I use an array of entries depending upon the situation, but let’s look at some possibilities that would be appropriate here. Sometimes I’ll enter at the break of a previous bar (that was the case today.) Other times I’ll use the short-term moving average (blue.) And there was a well established uptrend line from mid-day yesterday.

It doesn’t make any difference how strongly I believed the Elliott count at that point. I picked Trading What I See as the name of the site for a reason. I want all my actions to have criteria that I can explain. The opening bar wasn’t broken; the moving average wasn’t broken; the trendline wasn’t broken.

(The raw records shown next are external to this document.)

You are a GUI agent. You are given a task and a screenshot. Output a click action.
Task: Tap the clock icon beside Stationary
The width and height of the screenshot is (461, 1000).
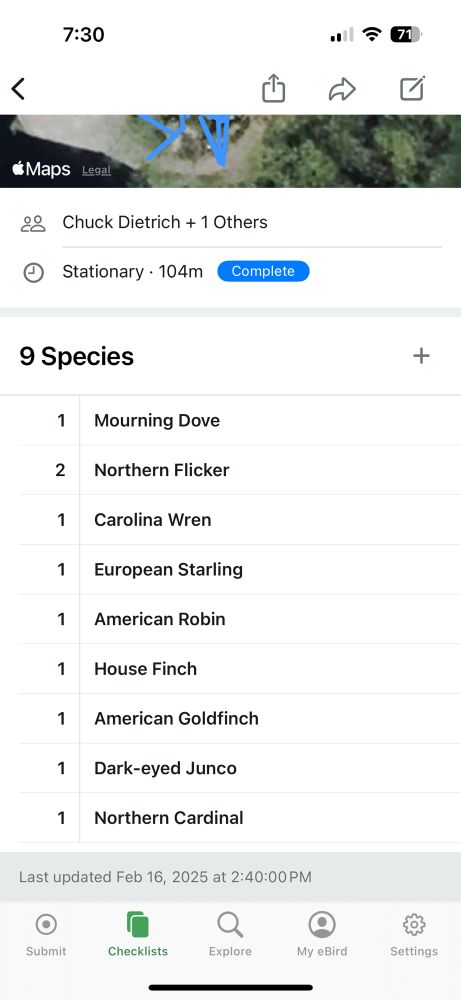[x=33, y=273]
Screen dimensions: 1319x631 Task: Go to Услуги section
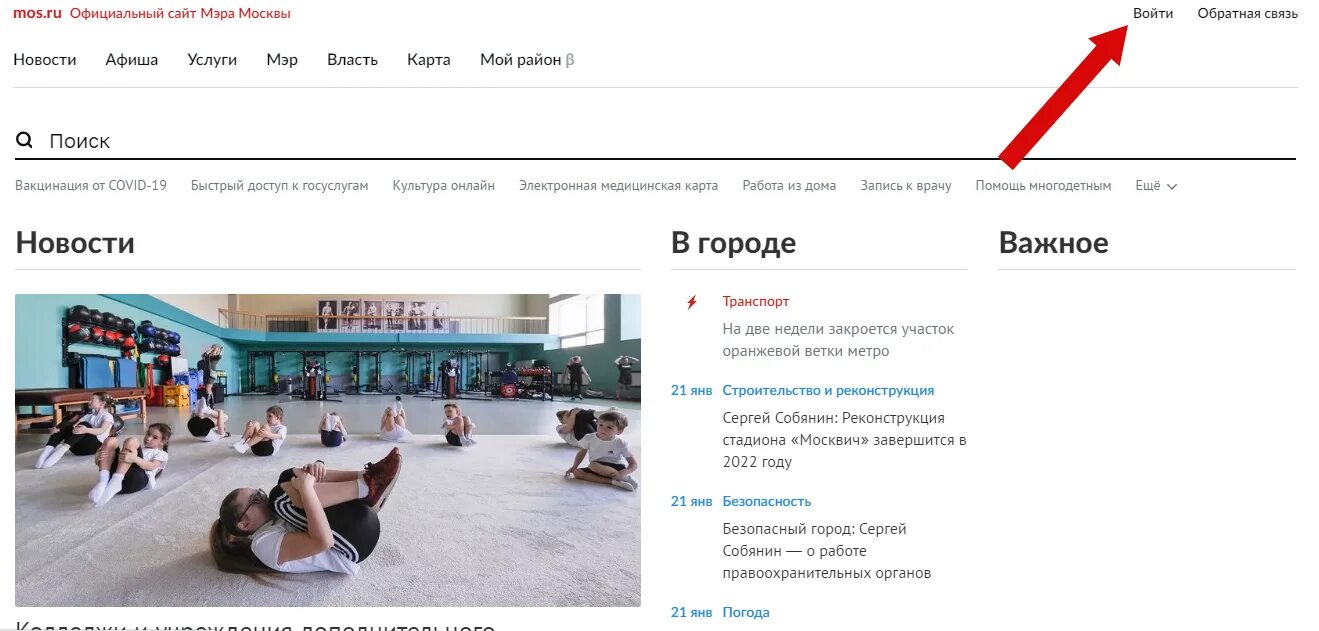pyautogui.click(x=212, y=60)
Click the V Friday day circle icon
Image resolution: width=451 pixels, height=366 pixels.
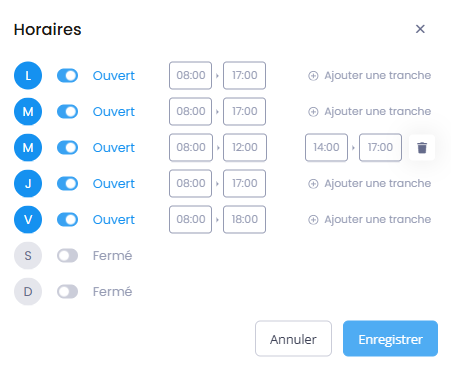pyautogui.click(x=28, y=220)
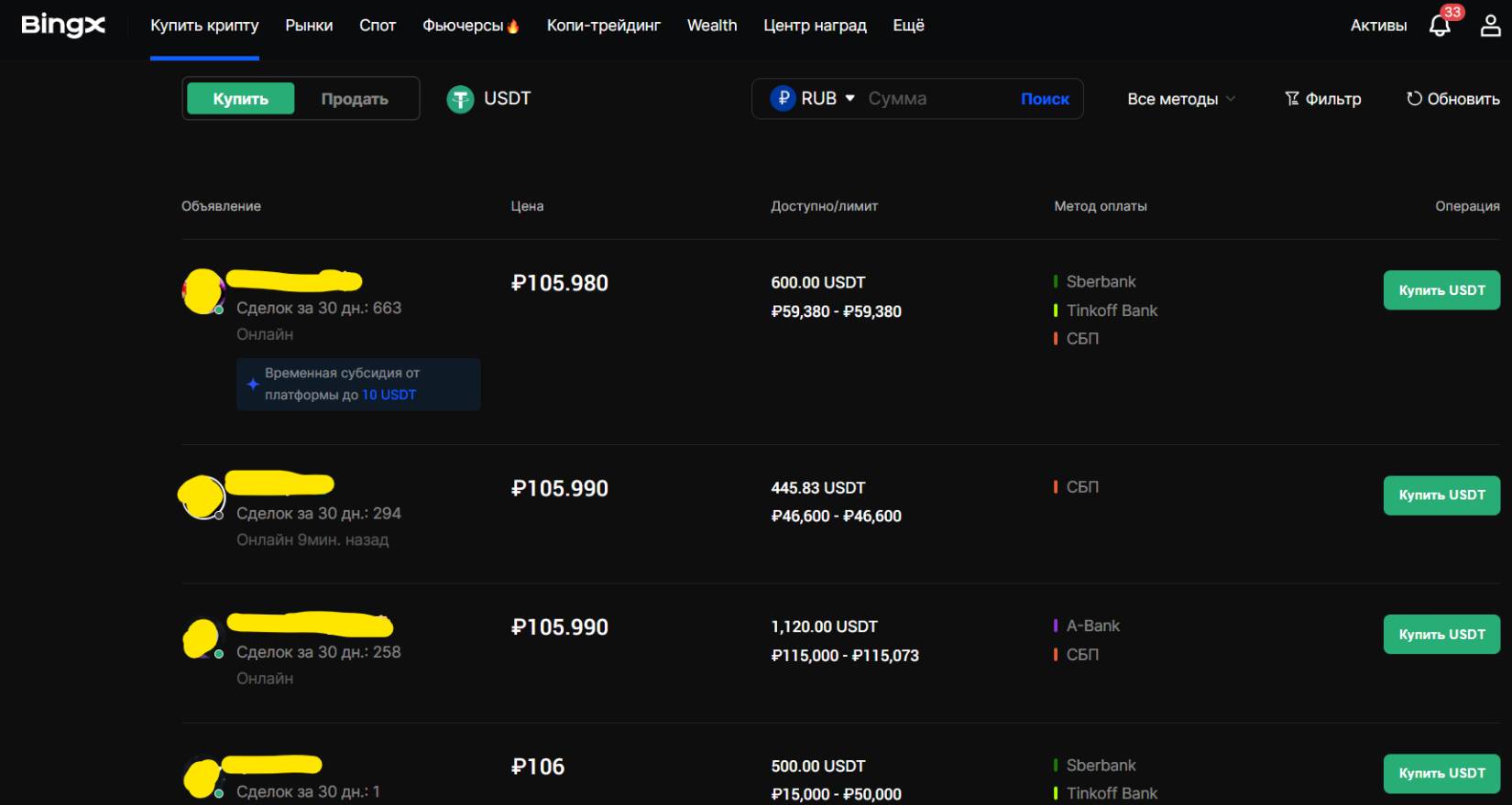Open the Купить крипту tab
The height and width of the screenshot is (805, 1512).
pos(204,26)
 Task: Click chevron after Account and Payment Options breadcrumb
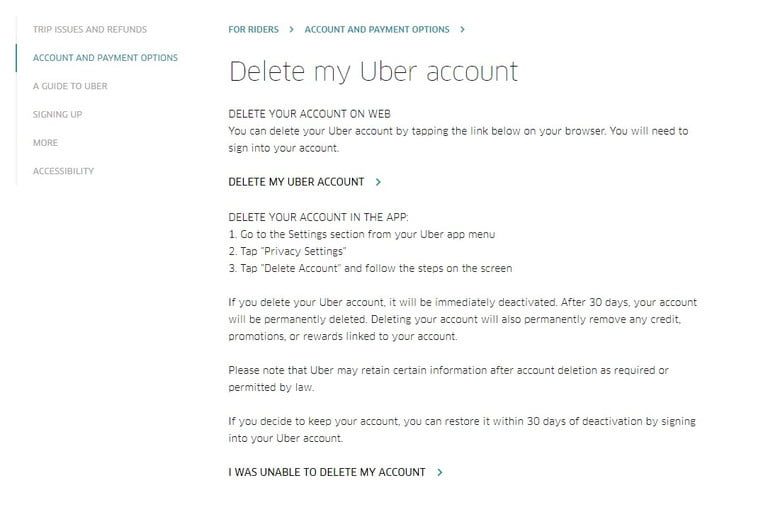[x=462, y=30]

If any of those entries had triggered, I use front-end software that sets my exit stop the second the trade fills. I don’t even have to think about it, except to sometimes move the stop closer. Point #2 was a potential trade that I treated just like any other trade. When it doesn’t trigger I look on to the next possibility.

As pointed out several times in the last few days, when the 2.618 extension doesn’t stop price, look to the 4.236 extension. Once again, I “expected” a pause and probably reversal there, but that will never make me take a trade. But by point #3 there was a nice divergence with the Stochastic, and I made my first trade of the day as we broke the blue moving average.

And didn’t go anywhere (point #4.) After seven bars I covered half of my trade. As the blue moving average recrossed to the upside I covered the rest. First profit of the day — it was 40 cents after commissions.

It wasn’t long before we had a well-defined rectangle, but it is only a point wide. That means I’m not interested in trading the breakout at point #5. But watch what happens next. A pullback to the bottom of the rectangle. A poke through a declining moving average, and a reversal that breaks an established trendline. Point #6 is my kind of trade.

Where do we start looking for an exit. At both the Fibonacci retracements and Fibonacci extensions on the way down. I use them for taking partial profits or for moving my trailing stop closer. Point #7 is 262% of the measurement from points 3 to 4, extended from the top of the rectangle.

“Profit, not Prophet” is something I pasted on my computer monitor years ago as I was learning that predicting the market is a whole lot different from trading it. There really is a lesson in that.